Output each entry verbatim.
☆ ☆ ☆ ☆ ☆ ☆ ☆
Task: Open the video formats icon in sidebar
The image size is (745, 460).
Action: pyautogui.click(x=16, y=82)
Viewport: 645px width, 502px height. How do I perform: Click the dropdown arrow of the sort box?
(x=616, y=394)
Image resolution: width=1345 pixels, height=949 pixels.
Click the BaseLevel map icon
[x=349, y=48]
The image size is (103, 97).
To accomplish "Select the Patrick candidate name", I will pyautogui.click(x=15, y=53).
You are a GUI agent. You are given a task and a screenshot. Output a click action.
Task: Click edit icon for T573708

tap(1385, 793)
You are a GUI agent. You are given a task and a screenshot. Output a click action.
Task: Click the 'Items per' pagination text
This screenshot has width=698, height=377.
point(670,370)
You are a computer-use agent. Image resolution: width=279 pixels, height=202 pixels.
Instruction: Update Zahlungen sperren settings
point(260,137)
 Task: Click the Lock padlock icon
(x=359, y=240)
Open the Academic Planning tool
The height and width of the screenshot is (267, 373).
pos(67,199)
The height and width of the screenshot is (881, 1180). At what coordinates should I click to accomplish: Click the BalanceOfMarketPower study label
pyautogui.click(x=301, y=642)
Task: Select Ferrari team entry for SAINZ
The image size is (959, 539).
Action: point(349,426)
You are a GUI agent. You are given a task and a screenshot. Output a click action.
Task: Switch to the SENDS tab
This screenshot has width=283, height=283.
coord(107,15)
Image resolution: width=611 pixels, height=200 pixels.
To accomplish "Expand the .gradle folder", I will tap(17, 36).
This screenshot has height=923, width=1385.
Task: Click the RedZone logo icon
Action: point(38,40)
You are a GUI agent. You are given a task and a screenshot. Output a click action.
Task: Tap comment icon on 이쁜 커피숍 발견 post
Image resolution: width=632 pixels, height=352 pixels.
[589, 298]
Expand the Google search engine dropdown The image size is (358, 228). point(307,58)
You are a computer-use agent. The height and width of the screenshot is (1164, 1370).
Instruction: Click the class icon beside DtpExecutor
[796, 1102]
☆ ☆ ☆ ☆ ☆ ☆ ☆
## Response
Task: Open the video formats icon in sidebar
The image size is (745, 460).
Action: pyautogui.click(x=16, y=82)
Viewport: 645px width, 502px height. How do I perform: Click the dropdown arrow of the sort box?
(x=616, y=394)
Image resolution: width=1345 pixels, height=949 pixels.
Click the BaseLevel map icon
[x=349, y=48]
The image size is (103, 97).
To accomplish "Select the Patrick candidate name", I will pyautogui.click(x=15, y=53).
You are a GUI agent. You are given a task and a screenshot. Output a click action.
Task: Click edit icon for T573708

tap(1385, 793)
You are a GUI agent. You are given a task and a screenshot. Output a click action.
Task: Click the 'Items per' pagination text
This screenshot has width=698, height=377.
point(670,370)
You are a computer-use agent. Image resolution: width=279 pixels, height=202 pixels.
Instruction: Update Zahlungen sperren settings
point(260,137)
 Task: Click the Lock padlock icon
(x=359, y=240)
Open the Academic Planning tool
The height and width of the screenshot is (267, 373).
pos(67,199)
The height and width of the screenshot is (881, 1180). At what coordinates should I click to accomplish: Click the BalanceOfMarketPower study label
pyautogui.click(x=301, y=642)
Task: Select Ferrari team entry for SAINZ
The image size is (959, 539).
Action: point(349,426)
You are a GUI agent. You are given a task and a screenshot. Output a click action.
Task: Switch to the SENDS tab
This screenshot has width=283, height=283.
coord(107,15)
Image resolution: width=611 pixels, height=200 pixels.
To accomplish "Expand the .gradle folder", I will tap(17, 36).
This screenshot has height=923, width=1385.
Task: Click the RedZone logo icon
Action: point(38,40)
You are a GUI agent. You are given a task and a screenshot. Output a click action.
Task: Tap comment icon on 이쁜 커피숍 발견 post
Image resolution: width=632 pixels, height=352 pixels.
[589, 298]
Expand the Google search engine dropdown The image size is (358, 228). point(307,58)
You are a computer-use agent. The height and width of the screenshot is (1164, 1370).
Instruction: Click the class icon beside DtpExecutor
[796, 1102]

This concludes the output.